1889: A Trailblazing Naval Aviator is Born in Rhode Island

March 7, 1889

Pioneering naval aviator Godfrey de Courcelles Chevalier was born in Providence, Rhode Island. He graduated from the U.S. Naval Academy in 1910 and then embarked on a comparatively short-lived but significant aviation career. 

Chevalier, who would be described in one news account as “one of the navy’s most daring aviators,” took to the skies at a time when the use of aircraft was still very much in a nascent and experimental phase with plenty of risk involved. In 1916, he piloted the first plane — a Curtiss Model F — to be launched into the air by a catapult. This historic “first” took place aboard the armored cruiser USS North Carolina and set the stage for the use of catapults deployed even today on aircraft carriers. 

As one of the U.S. Navy’s most experienced and able naval pilots, Chevalier saw military action in France during World War I and was awarded the Distinguished Service Medal for his achievements there.

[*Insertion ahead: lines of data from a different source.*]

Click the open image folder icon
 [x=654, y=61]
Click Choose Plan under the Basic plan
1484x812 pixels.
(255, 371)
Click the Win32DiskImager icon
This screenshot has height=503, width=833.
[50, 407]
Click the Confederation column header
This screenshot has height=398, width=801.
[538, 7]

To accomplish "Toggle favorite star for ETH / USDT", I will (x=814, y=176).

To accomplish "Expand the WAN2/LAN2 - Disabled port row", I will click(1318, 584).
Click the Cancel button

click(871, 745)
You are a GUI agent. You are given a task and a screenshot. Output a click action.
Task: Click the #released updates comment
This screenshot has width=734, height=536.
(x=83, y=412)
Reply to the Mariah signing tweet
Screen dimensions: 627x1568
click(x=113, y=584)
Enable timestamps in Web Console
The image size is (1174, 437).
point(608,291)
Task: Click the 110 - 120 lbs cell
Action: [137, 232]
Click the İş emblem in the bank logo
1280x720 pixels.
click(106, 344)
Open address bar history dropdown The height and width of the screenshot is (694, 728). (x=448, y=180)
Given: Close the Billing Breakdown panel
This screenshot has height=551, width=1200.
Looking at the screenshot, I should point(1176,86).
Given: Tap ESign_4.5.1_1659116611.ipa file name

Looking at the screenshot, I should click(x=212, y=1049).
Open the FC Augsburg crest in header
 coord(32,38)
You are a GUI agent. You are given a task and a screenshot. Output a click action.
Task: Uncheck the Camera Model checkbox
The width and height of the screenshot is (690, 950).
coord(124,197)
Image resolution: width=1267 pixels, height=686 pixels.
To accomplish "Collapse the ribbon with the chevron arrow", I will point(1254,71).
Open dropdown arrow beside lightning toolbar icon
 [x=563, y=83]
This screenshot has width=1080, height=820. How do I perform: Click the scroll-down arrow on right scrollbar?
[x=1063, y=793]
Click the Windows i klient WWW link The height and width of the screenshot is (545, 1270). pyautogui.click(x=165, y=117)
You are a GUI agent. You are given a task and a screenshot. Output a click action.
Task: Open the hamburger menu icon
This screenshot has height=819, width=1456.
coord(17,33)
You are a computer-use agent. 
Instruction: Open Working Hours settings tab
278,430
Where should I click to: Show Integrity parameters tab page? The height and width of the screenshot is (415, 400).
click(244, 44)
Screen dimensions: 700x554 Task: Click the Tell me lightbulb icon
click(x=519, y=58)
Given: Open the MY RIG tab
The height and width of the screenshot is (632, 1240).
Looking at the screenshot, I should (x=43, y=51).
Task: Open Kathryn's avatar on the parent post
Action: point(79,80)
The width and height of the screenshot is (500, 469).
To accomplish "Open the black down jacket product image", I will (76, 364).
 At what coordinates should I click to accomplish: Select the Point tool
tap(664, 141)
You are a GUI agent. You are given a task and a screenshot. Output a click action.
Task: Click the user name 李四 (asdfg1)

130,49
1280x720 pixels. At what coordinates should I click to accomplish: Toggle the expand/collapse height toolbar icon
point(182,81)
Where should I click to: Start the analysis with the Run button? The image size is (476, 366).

Chevalier also proved to be perceptive and even prescient in discussing greater safety standards for pilots; in at least one letter, he outlined what he saw as the need for seat harnesses in planes. 

Chevalier’s greatest accomplishment, however, was arguably when he made the first landing of a plane on a moving ship. He did so in October 1922 when he safely piloted an Aeromarine 39B seaplane onto the flight deck of the USS Langley, the U.S. Navy’s first aircraft carrier. Sadly, however, Chevalier died the following month due to injuries sustained when the Vought VE-7 Bluebird biplane he was piloting crashed in Virginia. He was only 33.